Auteur : Jean-Gabriel Carasso, Nos enfants ont-ils droit à l’art et à la culture ? Éditions de l’attribut, France, mars 2005, 119 pages.

 

Présentation de l’auteur

Jean-Gabriel Carasso est auteur et réalisateur. Il a étudié la politique à Grenoble. C’est également un homme de théâtre (comédien et metteur en scène). Il a enseigné à l’Institut d’études théâtrales à paris III – Sorbonne nouvelle et au Conservatoire national art dramatique de Paris. Héritier des CEMEA et ancien élève de l’école internationale Jacques Lecoq, il s’intéresse énormément au travail de formation pédagogique. Il a été pendant douze années directeur de l’Anrat (association nationale de recherche et d’action théâtrale). Il dirige l’OiZeau rare, association d’études et de recherches culturelles.
Jean-Gabriel Carasso est l’auteur de :
Nos enfants ont-ils droit à l’art et à la culture ? (2005)
Art, culture, éducation au cœur d’une passion (2008)
Jérôme Thomas, en collaboration avec Jean Claude Lallias (2010)

 

Sujet et mots clefs

J-G Carasso s’interroge sur la façon d’intégrer l’éducation artistique et culturelle dans les établissements scolaires. Pourquoi l’éducation artistique et culturelle est indispensable pour « fabriquer des humains », de vrais citoyens du monde ?
A travers cet ouvrage, nous découvrons une mise en perspective des enjeux passés et à venir de l’éducation artistique et culturelle. Il invite également aux « décideurs » du monde de la culture à se poser de véritables questions à propos de la transmission culturelle aux plus jeunes.

 

Résumé et grandes idées

Préface de Robin Renucci : l’expérience à l’origine de la pensée
Robin Renucci insiste sur le fait que l’éducation culturelle et artistique est trop souvent négligée alors qu’elle est fondatrice et essentielle afin de former des citoyens. Il cite des hommes de théâtre (Jacques Copeau, Antoine Vitez, Jean Dasté et Jacques Lecoq) dont le travail auprès des jeunes publics a été reconnu universellement. Former des citoyens libres et actifs fait partie du rôle de l’école et celle-ci n’y parviendra pas sans une profonde réforme.
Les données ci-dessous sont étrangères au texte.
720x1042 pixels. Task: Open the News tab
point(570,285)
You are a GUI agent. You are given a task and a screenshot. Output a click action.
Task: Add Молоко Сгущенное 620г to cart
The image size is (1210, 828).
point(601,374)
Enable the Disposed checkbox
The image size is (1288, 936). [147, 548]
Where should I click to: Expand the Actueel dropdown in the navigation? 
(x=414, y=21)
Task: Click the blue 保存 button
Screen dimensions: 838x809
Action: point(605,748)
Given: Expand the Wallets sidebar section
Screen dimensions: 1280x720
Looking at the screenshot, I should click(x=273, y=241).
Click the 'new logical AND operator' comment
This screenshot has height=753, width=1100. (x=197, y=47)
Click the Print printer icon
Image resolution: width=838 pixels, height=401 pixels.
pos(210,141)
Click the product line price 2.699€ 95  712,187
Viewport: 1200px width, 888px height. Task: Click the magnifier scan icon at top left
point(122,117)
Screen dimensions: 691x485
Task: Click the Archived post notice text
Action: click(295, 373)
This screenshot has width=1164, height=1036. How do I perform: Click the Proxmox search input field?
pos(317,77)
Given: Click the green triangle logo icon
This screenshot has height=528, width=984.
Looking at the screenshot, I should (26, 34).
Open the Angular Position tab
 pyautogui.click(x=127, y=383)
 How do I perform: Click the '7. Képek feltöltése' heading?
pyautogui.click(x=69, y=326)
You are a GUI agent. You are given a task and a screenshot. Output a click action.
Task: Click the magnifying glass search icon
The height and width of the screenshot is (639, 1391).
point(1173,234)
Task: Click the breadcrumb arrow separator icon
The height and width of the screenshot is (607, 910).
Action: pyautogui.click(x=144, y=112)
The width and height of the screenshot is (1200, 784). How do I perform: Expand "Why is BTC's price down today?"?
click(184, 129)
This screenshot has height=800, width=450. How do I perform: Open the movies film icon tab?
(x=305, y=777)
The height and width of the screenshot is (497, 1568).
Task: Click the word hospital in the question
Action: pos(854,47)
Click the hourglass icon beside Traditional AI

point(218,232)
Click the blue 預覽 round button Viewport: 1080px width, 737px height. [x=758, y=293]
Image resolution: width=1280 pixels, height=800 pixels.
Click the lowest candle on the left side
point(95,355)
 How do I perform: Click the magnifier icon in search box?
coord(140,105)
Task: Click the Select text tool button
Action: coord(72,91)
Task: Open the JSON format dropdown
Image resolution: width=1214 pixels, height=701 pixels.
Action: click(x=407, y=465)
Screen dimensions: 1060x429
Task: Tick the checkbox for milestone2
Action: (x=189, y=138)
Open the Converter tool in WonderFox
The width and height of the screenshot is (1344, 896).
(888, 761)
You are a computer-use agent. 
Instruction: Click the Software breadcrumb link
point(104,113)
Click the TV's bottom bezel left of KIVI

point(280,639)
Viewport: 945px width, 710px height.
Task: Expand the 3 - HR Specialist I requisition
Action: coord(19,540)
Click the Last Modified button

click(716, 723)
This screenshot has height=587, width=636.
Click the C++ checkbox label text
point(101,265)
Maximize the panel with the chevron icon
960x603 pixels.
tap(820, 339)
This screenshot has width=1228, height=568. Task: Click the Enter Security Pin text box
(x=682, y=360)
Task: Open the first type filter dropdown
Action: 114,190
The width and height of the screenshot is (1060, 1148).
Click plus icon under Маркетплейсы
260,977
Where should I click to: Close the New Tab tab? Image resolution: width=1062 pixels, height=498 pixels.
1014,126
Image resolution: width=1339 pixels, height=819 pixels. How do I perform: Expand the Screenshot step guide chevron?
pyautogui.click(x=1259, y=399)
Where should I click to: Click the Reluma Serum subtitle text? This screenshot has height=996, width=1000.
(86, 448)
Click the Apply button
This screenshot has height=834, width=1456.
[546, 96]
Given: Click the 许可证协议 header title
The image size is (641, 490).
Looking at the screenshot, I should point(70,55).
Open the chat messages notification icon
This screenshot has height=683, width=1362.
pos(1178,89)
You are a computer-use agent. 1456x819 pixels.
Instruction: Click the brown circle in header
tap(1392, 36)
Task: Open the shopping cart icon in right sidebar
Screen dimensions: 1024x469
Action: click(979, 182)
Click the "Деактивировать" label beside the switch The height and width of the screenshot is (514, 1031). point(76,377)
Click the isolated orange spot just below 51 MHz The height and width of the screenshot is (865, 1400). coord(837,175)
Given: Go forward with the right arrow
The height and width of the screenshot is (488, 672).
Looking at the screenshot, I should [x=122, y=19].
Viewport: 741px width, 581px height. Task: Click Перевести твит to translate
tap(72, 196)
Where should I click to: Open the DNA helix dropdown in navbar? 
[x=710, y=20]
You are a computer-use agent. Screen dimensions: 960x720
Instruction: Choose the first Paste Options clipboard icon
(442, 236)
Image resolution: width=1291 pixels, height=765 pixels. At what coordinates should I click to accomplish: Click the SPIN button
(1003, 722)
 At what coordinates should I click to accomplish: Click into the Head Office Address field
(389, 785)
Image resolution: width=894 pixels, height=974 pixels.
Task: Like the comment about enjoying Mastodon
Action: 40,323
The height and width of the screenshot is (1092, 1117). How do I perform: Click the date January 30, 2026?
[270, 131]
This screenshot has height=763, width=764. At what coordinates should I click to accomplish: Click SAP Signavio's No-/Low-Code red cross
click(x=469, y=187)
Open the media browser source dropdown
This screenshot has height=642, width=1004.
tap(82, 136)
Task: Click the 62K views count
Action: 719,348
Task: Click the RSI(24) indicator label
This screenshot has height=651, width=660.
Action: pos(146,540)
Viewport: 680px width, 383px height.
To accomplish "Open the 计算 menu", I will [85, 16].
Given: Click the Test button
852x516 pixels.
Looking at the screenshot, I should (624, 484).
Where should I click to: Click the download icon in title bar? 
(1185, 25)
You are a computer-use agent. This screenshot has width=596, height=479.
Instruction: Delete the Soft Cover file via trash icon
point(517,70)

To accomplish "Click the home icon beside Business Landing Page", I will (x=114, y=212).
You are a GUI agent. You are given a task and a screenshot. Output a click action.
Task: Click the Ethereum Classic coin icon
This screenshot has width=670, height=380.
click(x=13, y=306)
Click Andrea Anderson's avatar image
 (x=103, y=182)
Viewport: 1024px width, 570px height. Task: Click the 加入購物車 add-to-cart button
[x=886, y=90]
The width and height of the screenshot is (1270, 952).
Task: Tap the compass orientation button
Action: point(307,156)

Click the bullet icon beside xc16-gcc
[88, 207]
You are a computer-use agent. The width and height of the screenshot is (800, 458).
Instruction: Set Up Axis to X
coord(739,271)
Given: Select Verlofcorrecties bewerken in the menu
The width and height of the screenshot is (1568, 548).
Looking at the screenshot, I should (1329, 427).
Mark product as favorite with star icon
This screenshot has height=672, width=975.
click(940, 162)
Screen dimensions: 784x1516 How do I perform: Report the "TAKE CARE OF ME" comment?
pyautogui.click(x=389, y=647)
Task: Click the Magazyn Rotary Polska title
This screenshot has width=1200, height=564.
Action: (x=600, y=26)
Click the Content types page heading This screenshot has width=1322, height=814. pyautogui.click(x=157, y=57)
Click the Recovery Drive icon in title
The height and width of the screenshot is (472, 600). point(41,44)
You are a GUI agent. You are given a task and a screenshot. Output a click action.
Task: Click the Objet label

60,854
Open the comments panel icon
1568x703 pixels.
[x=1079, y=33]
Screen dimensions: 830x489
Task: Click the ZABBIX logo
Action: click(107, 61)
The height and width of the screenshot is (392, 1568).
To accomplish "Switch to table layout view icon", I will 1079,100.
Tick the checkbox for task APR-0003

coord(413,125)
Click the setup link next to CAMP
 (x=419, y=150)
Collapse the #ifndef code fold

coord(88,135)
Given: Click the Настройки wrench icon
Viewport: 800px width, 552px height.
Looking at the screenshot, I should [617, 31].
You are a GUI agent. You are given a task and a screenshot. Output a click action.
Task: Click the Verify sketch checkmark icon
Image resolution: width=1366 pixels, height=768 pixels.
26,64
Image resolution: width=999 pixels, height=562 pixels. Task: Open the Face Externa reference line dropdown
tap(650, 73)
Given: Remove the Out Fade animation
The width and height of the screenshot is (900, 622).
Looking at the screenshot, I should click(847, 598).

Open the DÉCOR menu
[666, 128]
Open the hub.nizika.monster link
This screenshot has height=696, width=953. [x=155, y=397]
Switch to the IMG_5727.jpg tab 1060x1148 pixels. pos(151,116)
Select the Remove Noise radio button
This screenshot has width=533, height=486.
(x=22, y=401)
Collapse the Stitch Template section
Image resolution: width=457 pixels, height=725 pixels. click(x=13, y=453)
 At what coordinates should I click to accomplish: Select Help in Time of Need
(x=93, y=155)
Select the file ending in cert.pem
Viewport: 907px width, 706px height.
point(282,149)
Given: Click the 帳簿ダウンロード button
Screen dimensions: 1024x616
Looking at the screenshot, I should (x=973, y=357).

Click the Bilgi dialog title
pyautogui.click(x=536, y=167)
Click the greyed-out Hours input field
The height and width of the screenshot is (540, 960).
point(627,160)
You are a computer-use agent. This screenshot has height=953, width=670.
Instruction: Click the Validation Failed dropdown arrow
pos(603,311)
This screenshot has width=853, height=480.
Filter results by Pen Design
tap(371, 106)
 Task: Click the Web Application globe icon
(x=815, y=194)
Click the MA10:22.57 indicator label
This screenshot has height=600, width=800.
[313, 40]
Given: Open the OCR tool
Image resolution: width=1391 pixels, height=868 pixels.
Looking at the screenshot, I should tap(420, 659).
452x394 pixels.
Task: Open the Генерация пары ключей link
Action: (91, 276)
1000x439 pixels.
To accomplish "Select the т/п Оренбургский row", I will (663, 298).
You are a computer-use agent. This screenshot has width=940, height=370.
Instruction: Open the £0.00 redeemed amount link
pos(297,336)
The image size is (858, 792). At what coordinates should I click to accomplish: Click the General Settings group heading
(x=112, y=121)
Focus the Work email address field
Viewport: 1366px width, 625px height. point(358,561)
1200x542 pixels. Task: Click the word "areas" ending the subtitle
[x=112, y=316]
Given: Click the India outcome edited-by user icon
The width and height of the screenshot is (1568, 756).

Ainsi, J-G Carasso s’interroge dans ce manifeste sur ce point : comment captiver les élèves plutôt que de les rendre captifs ?

J’enrage !
J-G Carasso donne dès le début le ton de son ouvrage : il enrage de voir les « jeunes cerveaux disponibles » complétement manipulés par la publicité et que rien (ou très peu) ne soit pensé pour les éduquer au monde de la culture.
Le manifeste est ensuite divisé en onze parties.

 

  1. Un paradoxe

J-G Carasso nous plonge dans un « monde idéal » dans lequel tout serait mis en place pour que l’éducation artistique et culturelle soit dans le programme : des enseignants qui reçoivent l’aide d’artistes pour des projets artistiques, des IUFM qui offriraient aux enseignants une formation afin de les aider à mettre en place de tels projets, les établissements artistiques qui recevraient un enseignement pédagogique, les médias qui feraient connaître et mettraient en valeur l’aboutissement des projets mis en place… 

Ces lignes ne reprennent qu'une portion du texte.